- **Exercise directions**:
With the pictures set aside, write out all of the data exactly as it stands.

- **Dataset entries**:
↓↓↓
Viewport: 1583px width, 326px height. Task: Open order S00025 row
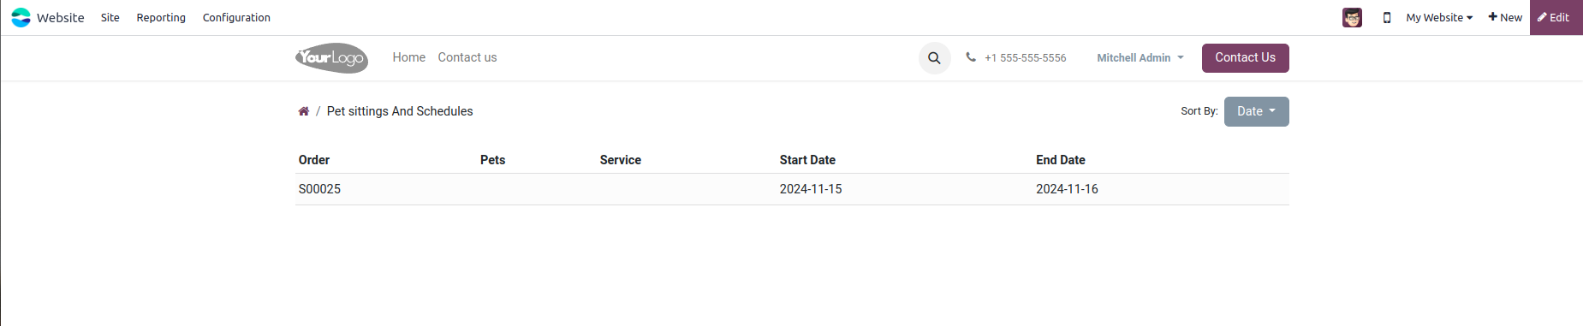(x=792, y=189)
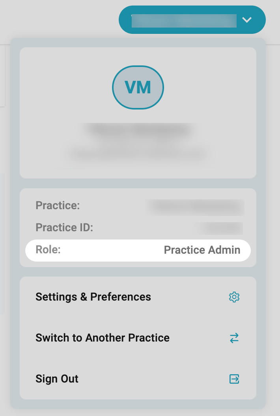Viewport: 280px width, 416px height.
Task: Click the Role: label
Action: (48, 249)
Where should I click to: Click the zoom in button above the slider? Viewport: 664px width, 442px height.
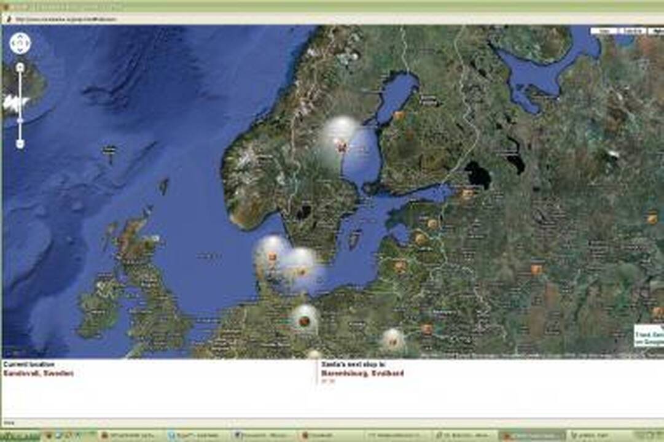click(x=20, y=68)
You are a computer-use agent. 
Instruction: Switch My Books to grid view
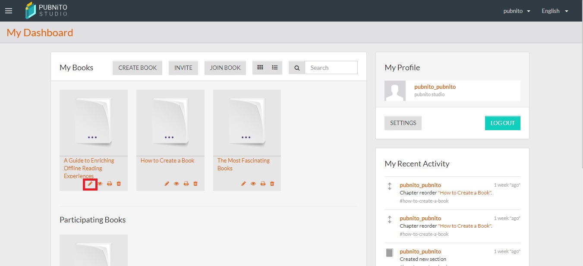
↑↑↑
- **Reply to the exercise**:
Viewport: 1583px width, 326px height. Task: Open order S00025 row
(x=792, y=189)
Viewport: 280px width, 416px height.
Task: Click the Role: label
Action: (48, 249)
Where should I click to: Click the zoom in button above the slider? Viewport: 664px width, 442px height.
click(x=20, y=68)
You are a computer-use agent. 
Instruction: Switch My Books to grid view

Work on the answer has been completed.